++++ SOURCE DATA

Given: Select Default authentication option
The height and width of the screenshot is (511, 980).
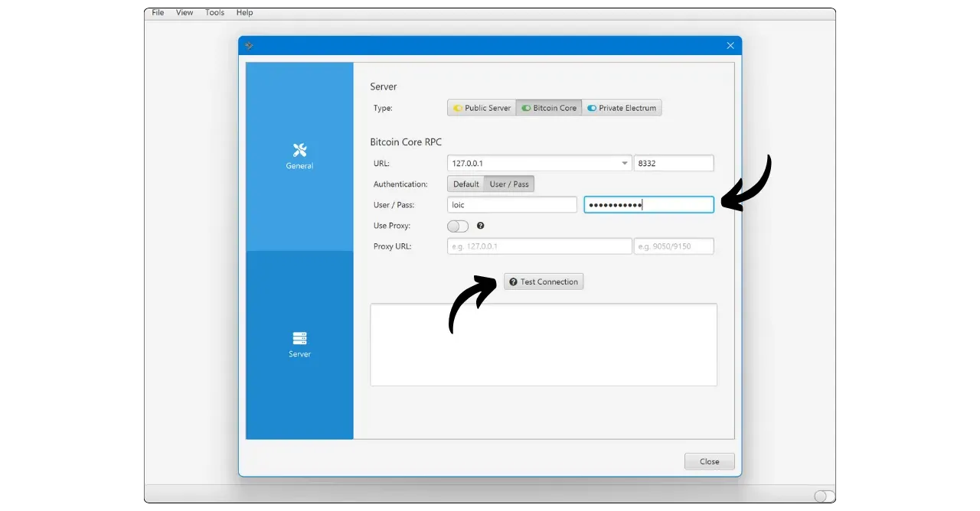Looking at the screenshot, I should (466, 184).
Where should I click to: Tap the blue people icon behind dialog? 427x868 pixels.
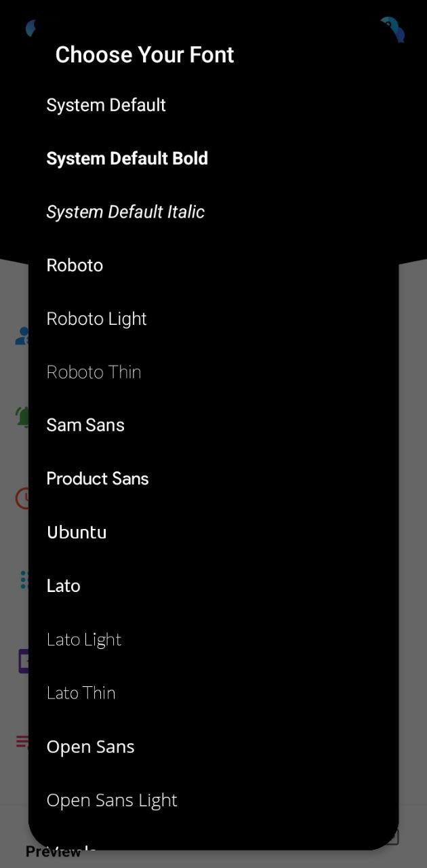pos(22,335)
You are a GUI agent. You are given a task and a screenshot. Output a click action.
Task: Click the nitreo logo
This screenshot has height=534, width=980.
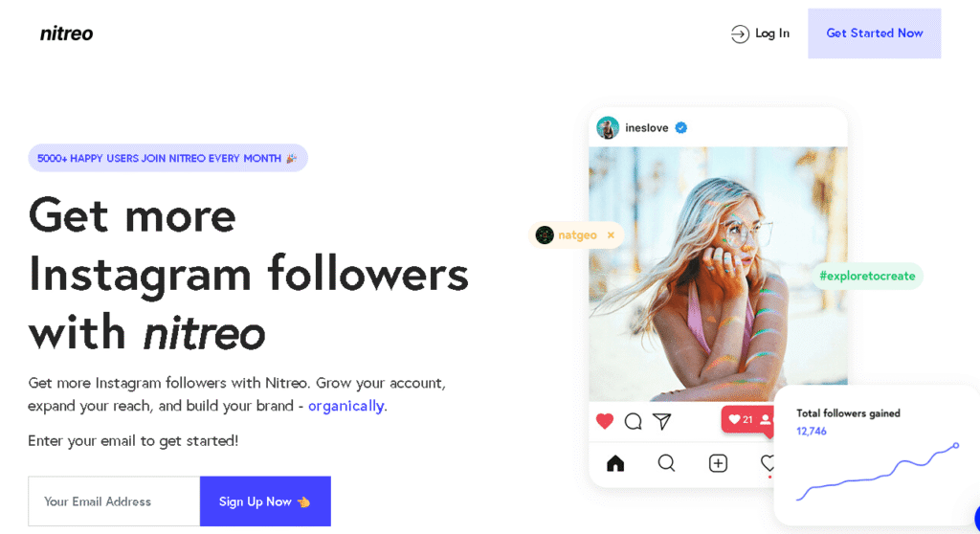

++++++++

> [YOUR ASSIGNMENT]:
Take the data above and set it down exactly, images excluded.

> [SOLUTION FOR THIS EXERCISE]:
Given: Select Default authentication option
The height and width of the screenshot is (511, 980).
Looking at the screenshot, I should (466, 184).
Where should I click to: Tap the blue people icon behind dialog? 427x868 pixels.
pos(22,335)
You are a GUI agent. You are given a task and a screenshot. Output a click action.
Task: Click the nitreo logo
This screenshot has height=534, width=980.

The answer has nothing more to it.